TBILISI, Georgia — If Georgia’s opposition succeeds in driving President Mikheil Saakashvili from office, they will have a buxom, effusive, celebrity masseuse partly to thank for it.
Images of the Georgian leader posing with “Dr. Dot,” a striking American massage therapist, have materialized throughout Tbilisi, part of the opposition’s campaign to force Saakashvili to resign through ridicule.
The photos are the work of “April 9” and “Ratom?” (“Why?”), two youth groups affiliated with protests that began earlier this month and which initially brought more than 40,000 to the streets of the capital.
Among his sins, the president is accused of launching an unsuccessful war with Russia — which resulted in tens of thousands of refugees and a loss of 20 percent of Georgia’s territory — mismanaging the economy, veering towards dictatorship and generally behaving in an unhinged manner.
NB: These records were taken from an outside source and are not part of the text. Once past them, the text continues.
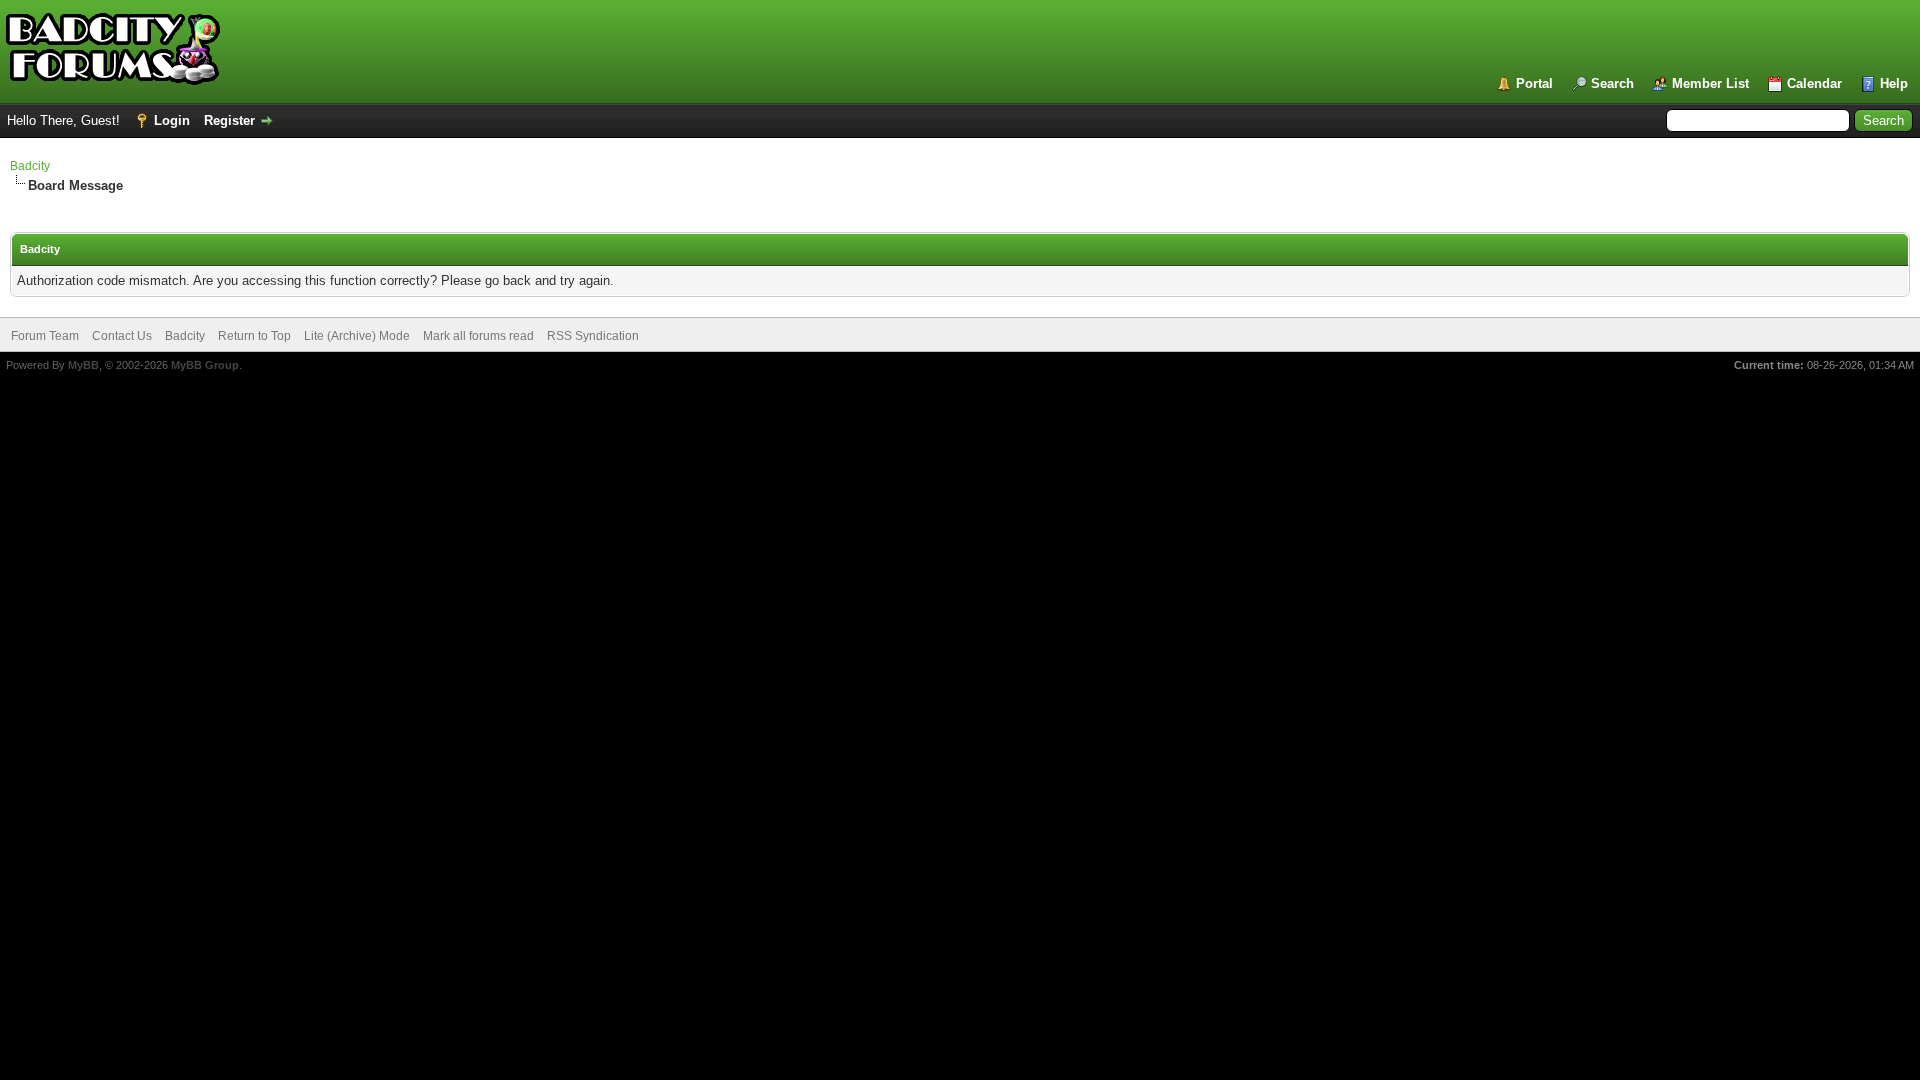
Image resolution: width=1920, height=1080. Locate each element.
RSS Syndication (593, 336)
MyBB (83, 365)
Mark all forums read (478, 336)
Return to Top (254, 336)
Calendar (1814, 83)
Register (229, 120)
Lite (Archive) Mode (357, 336)
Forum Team (45, 336)
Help (1894, 83)
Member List (1710, 83)
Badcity (30, 166)
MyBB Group (205, 365)
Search (1612, 83)
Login (172, 120)
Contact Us (122, 336)
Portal (1534, 83)
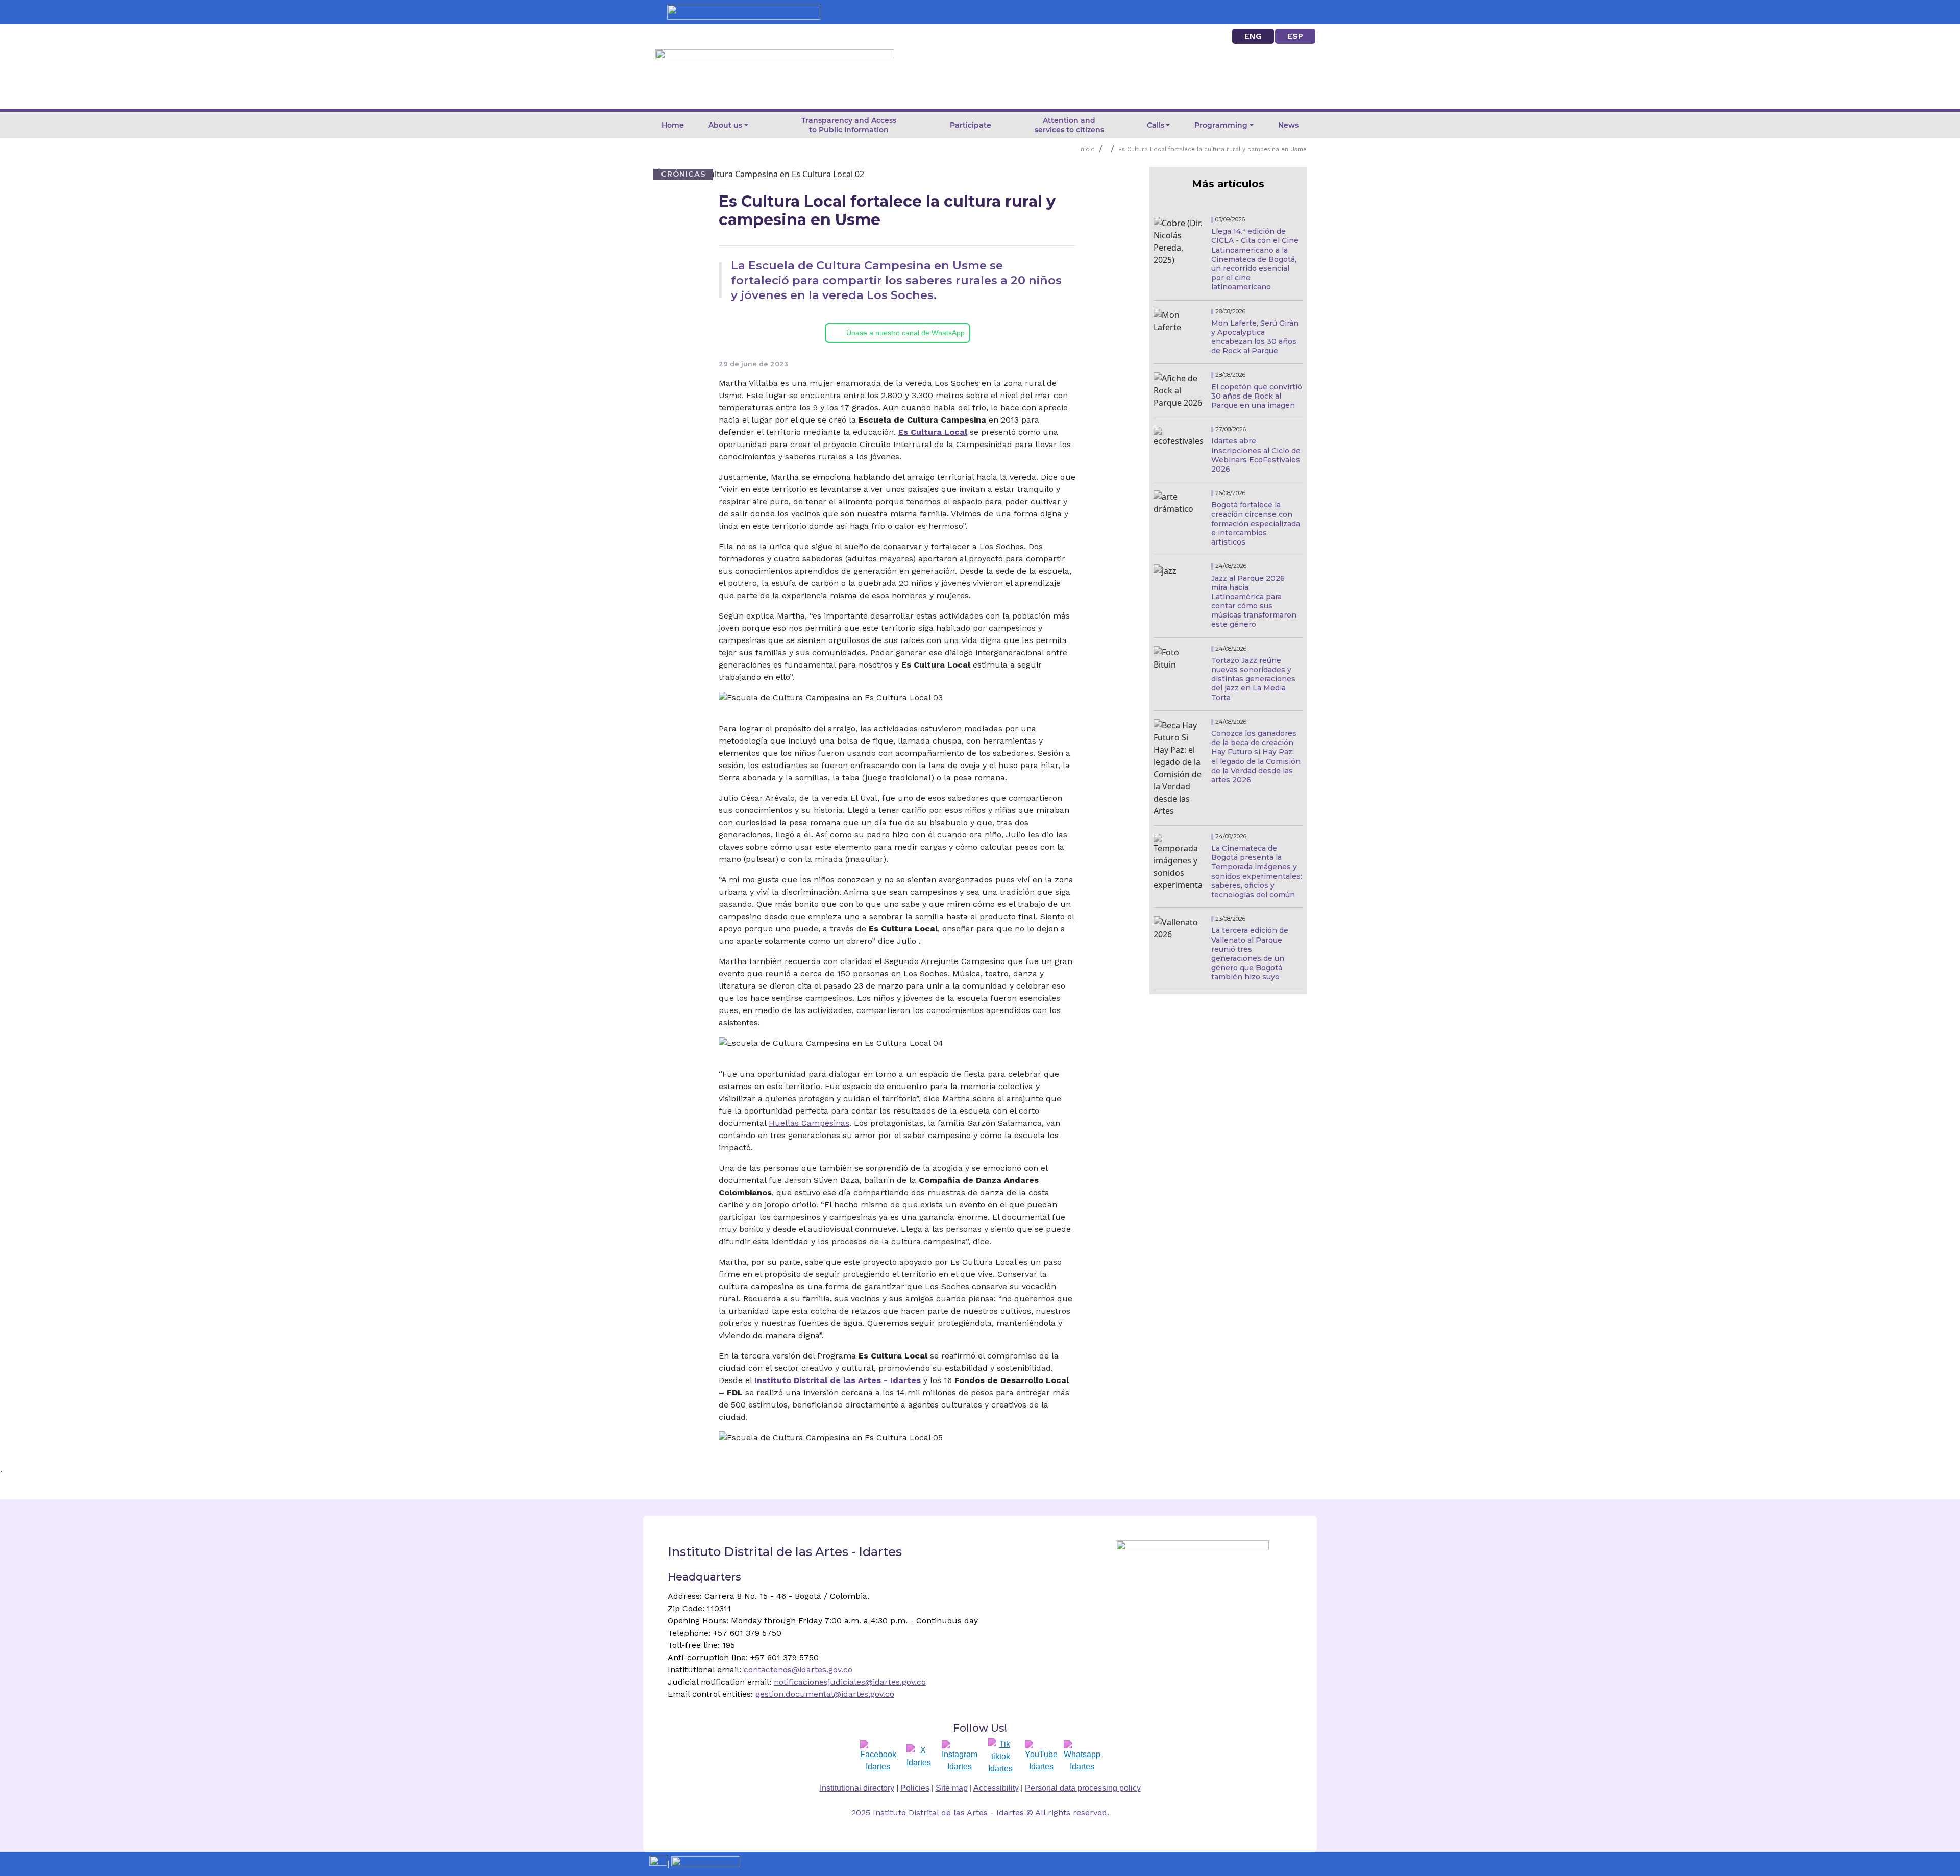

The two groups have employed for their purposes a variety of agitprop actions and images from other less-than-flattering moments from the president’s past — for instance a shot of Saakashvili (from a BBC documentary on the war) nervously chewing on his tie.
During the demonstrations crowds have taken to hurling carrots and cabbages and depositing one unlucky rabbit at the presidential residence. (“Rabbit” is slang for coward in Georgian.) “April 9” members perform street theatre where they smile idiotically and try to embrace anyone within reach — a parody of the president’s gregariousness — or hop around like bunnies.
A popular folk singer, Giorgi Gachechiladze, whose brother ran against Saakashvili in elections last year, launched a television reality program in which he has fitted a room to look like a jail cell (symbolizing the police state that he says Georgia has become) and refuses to leave until the president steps down. Demonstrators have now erected mock cages in solidarity with Gachechiladze at protest sites.
Whether such blunt (and admittedly often primitive) humor will find its mark is far from clear. Numbers have dwindled at the protests to just over a thousand. Some opposition leaders are now calling for dialogue with the government. And although Saakashvili’s popularity appears to have dropped significantly since last August’s war, many still support him, while others say that they prefer stability to any more changes at the top.
But the strategy paradoxically also gives Saakashvili a taste of his own medicine. He rose to power on the back of a movement that first strove to degrade the image of the previous leader, Eduard Shevardnadze, before overthrowing him. A wildly popular television cartoon from the pre-Saakashvili era, shown nationally, depicted Shevardnadze as a senile, corrupt bumbler. “Ratom?” with its single word message and guerrilla tactics recalls “Kmara” (“Enough”) from the Rose Revolution.
“Humor is one of the most powerful political tools,” said Lasha Chkhartishvili, an "April 9" leader, standing recently outside Saakashvili’s presidential residence, as the crowd planted carrots on top of the wrought-iron fence. “When people laugh, they are no longer afraid.”
“Saakashvili is afraid,” he added. “He used these methods and knows how effective they are.”
With Dr. Dot, the opposition seems to have been delivered a wealth of material. Born Dorothy Stein, she is not your typical massage therapist. Sting, Mariah Carey, Jay Z, the Rolling Stones and Frank Zappa (who gave her the nickname) are among the hundreds of celebrities who have received her ministrations, which sometimes include her trademark technique of biting the client’s back. In addition, she writes a sex advice column and has posed for Penthouse magazine.
Dr. Dot is also not one to hide her light under a bushel — and therein lies the problem for Saakashvili. On her blog she described two sessions with the Georgian leader, the second taking place in Tbilisi.
“I am here for a week massaging my favorite client on earth (sorry Simon Cowell, you’ve been bumped down a notch from my #1 spot for now), president of Georgia, Mikheil Saakashvili, who invited me to his interesting country,” she gushes. Earlier she describes Saakashvili as “the best looking president on earth.”
The president, who is married with two children, and his staff maintain that everything was fully above board. Nevertheless, the story was picked up last month by Russia Today, the Kremlin’s satellite news channel and propaganda mouthpiece, and then by local broadcasters, who questioned whether the Georgian leader should be hiring someone as flamboyant as Dr. Dot while the country recovers from its war and copes with the global economic crisis. At issue is also whether Saakashvili employed the presidential plane and government funds to bring the “rock ‘n roll masseuse” first to Batumi on the Black Sea and then to the capital.
But what seems to have struck even more of a nerve is a single snapshot taken at the end of their first meeting in Berlin and lifted from Dr. Dot’s website: the president with a goofy, satisfied grin, hair askew, arm draped around the massage therapist.
Dr. Dot herself says that the extensive detail of her blog is sufficient evidence that she has nothing to hide. And she provides evidence perhaps that the president has not entirely lost his sense of humor. Asked why his neck was so tense, he replied, “No kidding — I’ve got Russia sitting on it."